Irv Arons (@iarons) has come up with a great table of cost estimates focused in the area of vision therapy (free registration required). Thanks to Irv for permission to use it here (above).

How will patients afford such expensive therapies?

Will such therapies be covered by governmental agencies or insurance companies? They should.

We should also be keeping in mind the current costs of treating today’s patients with major and sometimes chronic diseases. These costs run into the hundreds of billions or above a trillion dollars each year in the US alone. That’s important context and rightly indicates that the costs of stem cell therapies to society may be appropriate even if at an individual level they seem high.

How does this compare to stem cell treatments at predatory clinics?

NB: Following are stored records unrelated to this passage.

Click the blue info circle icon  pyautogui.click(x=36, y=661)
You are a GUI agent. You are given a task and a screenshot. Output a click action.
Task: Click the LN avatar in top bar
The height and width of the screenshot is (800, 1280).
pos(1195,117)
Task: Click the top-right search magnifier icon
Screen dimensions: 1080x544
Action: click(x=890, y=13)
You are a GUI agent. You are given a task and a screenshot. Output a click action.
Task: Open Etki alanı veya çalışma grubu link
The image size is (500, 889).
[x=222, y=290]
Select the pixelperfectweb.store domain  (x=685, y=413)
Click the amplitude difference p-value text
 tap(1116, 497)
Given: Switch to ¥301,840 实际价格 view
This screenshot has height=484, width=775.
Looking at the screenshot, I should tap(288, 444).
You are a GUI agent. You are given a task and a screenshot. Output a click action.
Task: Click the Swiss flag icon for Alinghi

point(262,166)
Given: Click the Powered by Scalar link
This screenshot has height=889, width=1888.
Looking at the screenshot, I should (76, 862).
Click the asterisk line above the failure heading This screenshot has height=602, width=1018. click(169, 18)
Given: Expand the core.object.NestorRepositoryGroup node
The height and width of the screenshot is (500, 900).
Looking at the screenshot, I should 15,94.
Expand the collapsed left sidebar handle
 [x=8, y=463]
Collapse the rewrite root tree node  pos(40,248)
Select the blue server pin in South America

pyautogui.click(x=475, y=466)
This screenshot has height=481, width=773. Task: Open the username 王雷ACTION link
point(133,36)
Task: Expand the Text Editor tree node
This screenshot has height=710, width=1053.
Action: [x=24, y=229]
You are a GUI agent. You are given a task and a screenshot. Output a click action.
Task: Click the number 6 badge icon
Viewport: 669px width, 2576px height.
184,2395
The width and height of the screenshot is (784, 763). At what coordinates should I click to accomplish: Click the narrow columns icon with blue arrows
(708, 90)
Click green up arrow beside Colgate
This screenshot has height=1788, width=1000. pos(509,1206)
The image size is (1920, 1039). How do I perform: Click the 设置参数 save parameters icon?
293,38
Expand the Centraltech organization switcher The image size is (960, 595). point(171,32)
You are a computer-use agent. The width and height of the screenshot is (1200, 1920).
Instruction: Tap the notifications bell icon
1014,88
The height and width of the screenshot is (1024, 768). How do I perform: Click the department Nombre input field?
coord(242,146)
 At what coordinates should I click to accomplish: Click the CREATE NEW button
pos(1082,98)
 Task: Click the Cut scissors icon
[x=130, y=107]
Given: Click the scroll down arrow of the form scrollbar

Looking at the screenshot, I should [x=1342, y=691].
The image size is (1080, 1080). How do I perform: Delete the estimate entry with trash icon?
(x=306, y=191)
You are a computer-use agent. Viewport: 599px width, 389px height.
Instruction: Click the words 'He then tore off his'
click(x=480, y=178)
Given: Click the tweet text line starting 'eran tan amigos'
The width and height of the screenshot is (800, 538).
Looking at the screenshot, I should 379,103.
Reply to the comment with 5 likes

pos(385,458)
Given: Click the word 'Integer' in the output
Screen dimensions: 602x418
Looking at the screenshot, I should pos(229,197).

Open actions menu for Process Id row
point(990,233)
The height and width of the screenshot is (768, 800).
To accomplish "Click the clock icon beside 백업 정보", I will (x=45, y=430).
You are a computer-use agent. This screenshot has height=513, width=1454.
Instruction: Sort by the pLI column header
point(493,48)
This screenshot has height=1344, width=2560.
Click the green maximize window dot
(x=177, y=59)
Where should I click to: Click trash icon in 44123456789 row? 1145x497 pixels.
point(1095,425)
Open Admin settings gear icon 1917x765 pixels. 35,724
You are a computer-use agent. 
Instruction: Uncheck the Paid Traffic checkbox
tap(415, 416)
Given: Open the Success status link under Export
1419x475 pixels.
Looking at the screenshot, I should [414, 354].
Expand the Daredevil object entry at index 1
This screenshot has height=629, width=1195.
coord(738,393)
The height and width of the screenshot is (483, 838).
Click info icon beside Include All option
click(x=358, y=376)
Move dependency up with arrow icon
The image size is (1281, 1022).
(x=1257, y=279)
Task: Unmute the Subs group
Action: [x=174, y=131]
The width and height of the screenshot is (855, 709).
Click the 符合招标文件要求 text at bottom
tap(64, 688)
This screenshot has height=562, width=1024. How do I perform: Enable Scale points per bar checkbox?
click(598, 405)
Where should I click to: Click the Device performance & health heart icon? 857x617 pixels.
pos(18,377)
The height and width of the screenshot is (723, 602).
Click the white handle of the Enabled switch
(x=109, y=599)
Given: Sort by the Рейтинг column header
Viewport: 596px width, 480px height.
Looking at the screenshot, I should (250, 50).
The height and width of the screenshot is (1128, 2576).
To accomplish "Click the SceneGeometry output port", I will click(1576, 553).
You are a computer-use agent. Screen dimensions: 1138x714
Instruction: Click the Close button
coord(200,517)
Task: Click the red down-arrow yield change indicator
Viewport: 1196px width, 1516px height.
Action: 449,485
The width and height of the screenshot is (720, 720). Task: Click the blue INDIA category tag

Such “treatments” range from $5,000-$20,000 each and most patients with whom I have talked either received or were pitched at least two such treatments, amplifying the total cost. The cost to the clinic of the treatment itself can be as low as $500-$1,000. Some clinics claim to have treated thousands of patients suggesting they are making millions in profits.

Why are stem cell clinic offerings typically relatively cheaper than legit treatments? Frankly, it is because they don’t follow the rules or do the necessary studies to prove safety and efficacy. Ten thousand dollars is still a lot to pay for something that doesn’t work and could even be harmful.

Even so some consumers may perceive dubious stem cell treatments as the way to go because of the lower cost, particularly if the legitimate stem cell field fails to do a good job at educational outreach and the FDA continues to effectively do nothing about the stem cell clinic problem.

The bottom line remains a question. Where’s the stem cell price sweet spot where we can help the most patients, but also generate a needed profit for the biotechs?

We need to find an answer to this question soon.